陸軍が何を聞きたかったかというと、つまり襲撃機の設計者からみてこの新型戦車はどうだろうかという話だ。陸軍は今運用している襲撃機の30ミリ機関砲がドイツ製だという事を当然知っていて、それを装備したドイツ機を警戒しているのだ。


諸元を見せて貰い車体も一通り見せて貰ったが、30ミリクラスの機関砲を搭載した襲撃機が敵にあれば上面装甲は簡単に抜かれる、と返事をした。

30ミリクラスの機関砲を装備したドイツ襲撃機に戦車の装甲だけで対抗するのはまず無理だ、とも返事をした。


では何か、それに対抗する良い手は無いだろうか。

これを聞く事が、私が今回呼ばれた理由だ。


私は、一番いいのは制空権を常に維持し地上部隊に敵襲撃機を近づけない事であるが、自衛手段としては煙幕の大量装備。それにM2重機を戦車の砲塔に装備してはどうかと提案した。

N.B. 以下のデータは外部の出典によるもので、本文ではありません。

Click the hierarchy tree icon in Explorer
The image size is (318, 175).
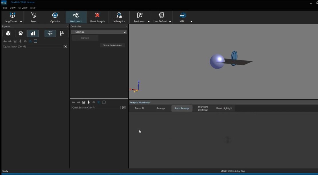click(62, 34)
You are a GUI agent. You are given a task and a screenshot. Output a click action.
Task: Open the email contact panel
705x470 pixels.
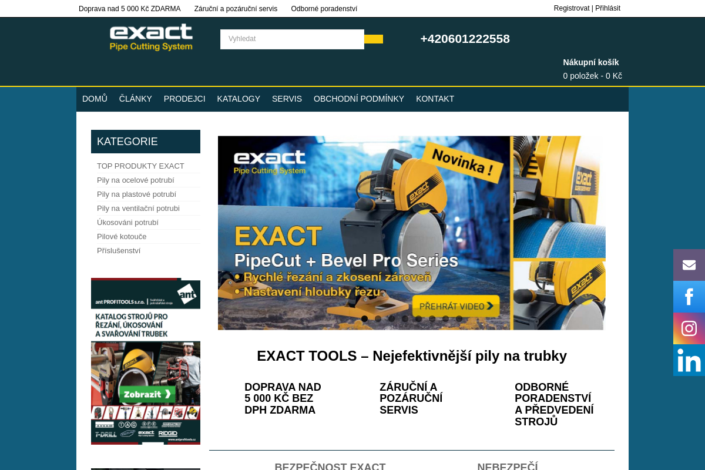tap(689, 264)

あれは中々強力な機関銃であり、あれを地上から一斉に撃たれれば多少は脅威になるだろう。


他には、部隊に随伴する対空機関砲や地対空ロケットを装備した対空戦車も併せて開発する事も提案した。


地対空ロケットの歩兵携帯版もあればいいのだが、流石にそこまでの小型化は今のところ無理だろう。


歩兵携帯のロケット弾自体は対米戦争には間に合わなかったが、米国が装備していたM1ロケット発射機を参考に我が軍でも開発した81ミリロケット発射機を欧州派遣軍に装備しているそうだ。



結局今年も忙しく年末迄働きづめで、慌ただしく大晦日の最終電車に乗り込んで実家に向かった。



日本軍は史実には無かった性能の戦車を開発中です。

性能的にはパンサー位でしょうか。

形状的には傾斜装甲の車体を持った17ポンド砲装備の5式戦車です。